ACTIVITY - Omit all pictures. Quote only the lines from the one with "Where should I click to: Switch" through the end of the material below.

= Beginning of Section =

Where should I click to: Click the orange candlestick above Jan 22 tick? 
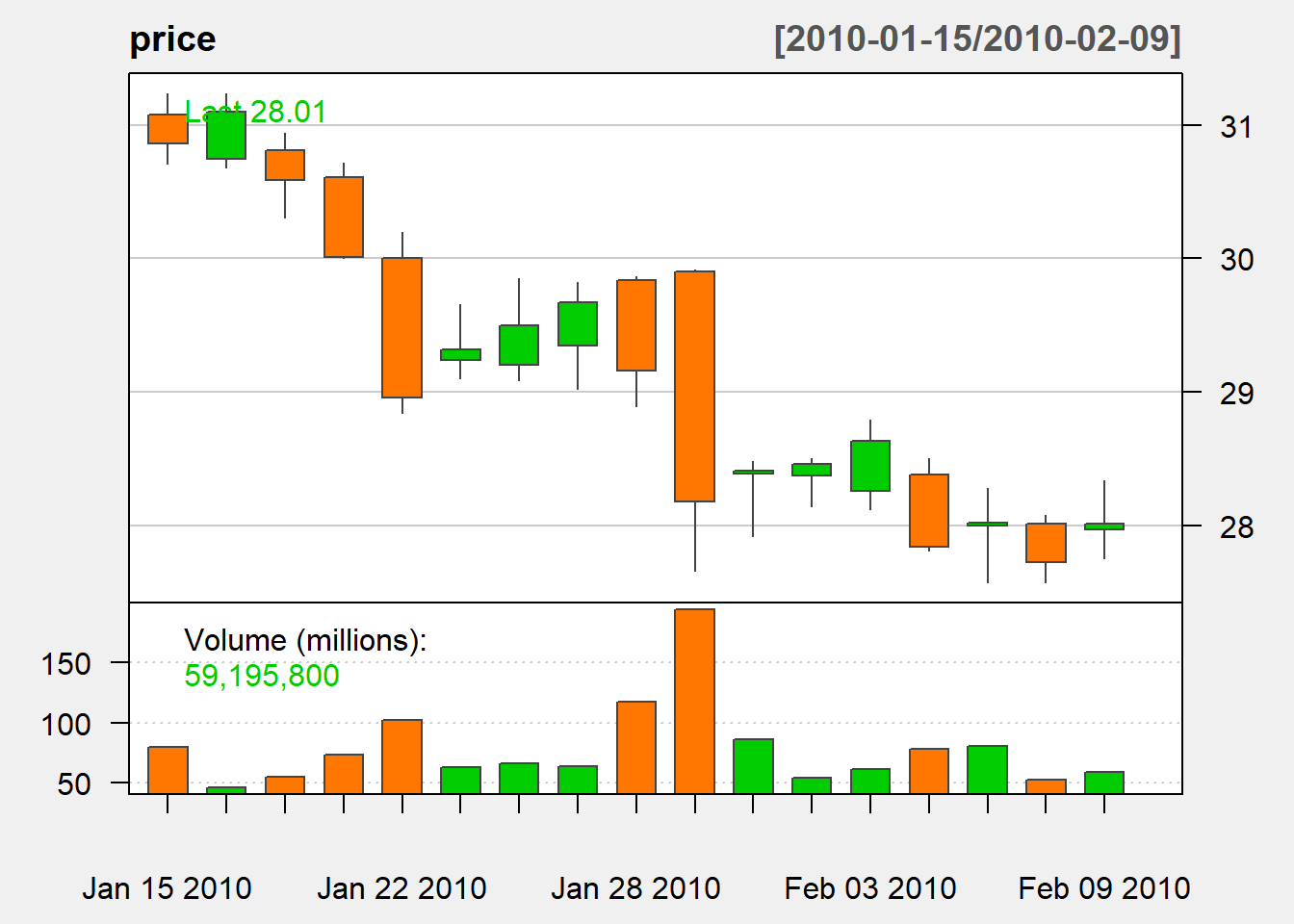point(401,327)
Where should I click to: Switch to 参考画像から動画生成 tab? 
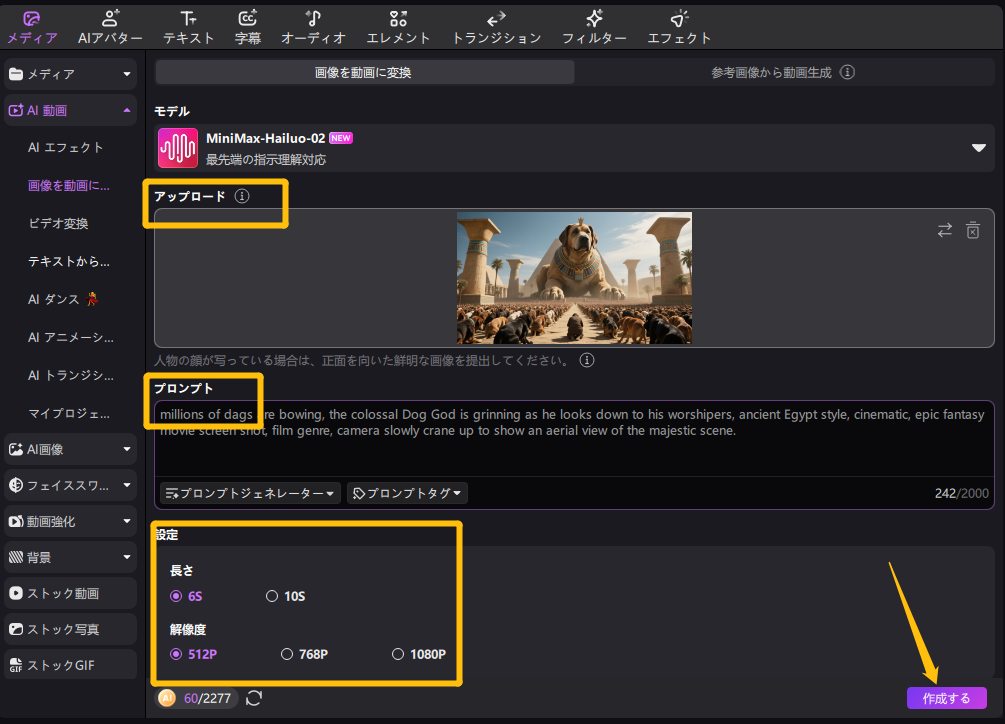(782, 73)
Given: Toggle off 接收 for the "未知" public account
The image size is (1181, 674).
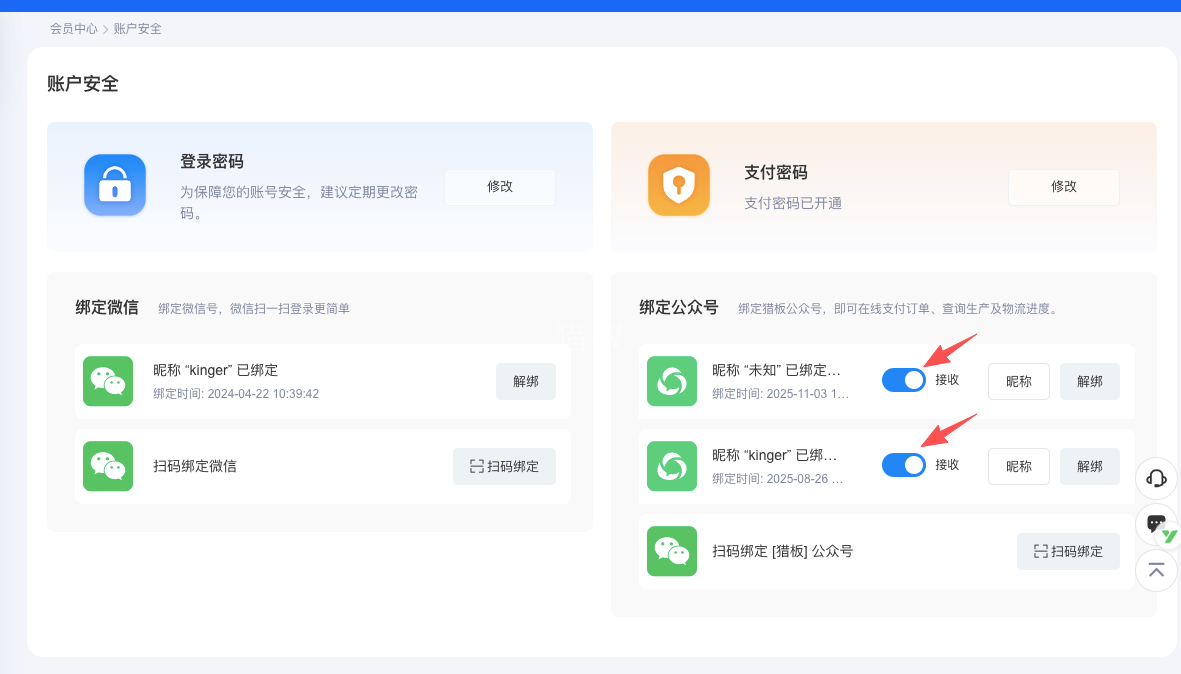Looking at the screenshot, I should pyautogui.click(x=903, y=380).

= End of Section =

RESPONSE TO THIS TASK -
Where should I click to: Switch to 参考画像から動画生成 tab? 
(782, 73)
Given: Toggle off 接收 for the "未知" public account
The image size is (1181, 674).
Looking at the screenshot, I should pyautogui.click(x=903, y=380).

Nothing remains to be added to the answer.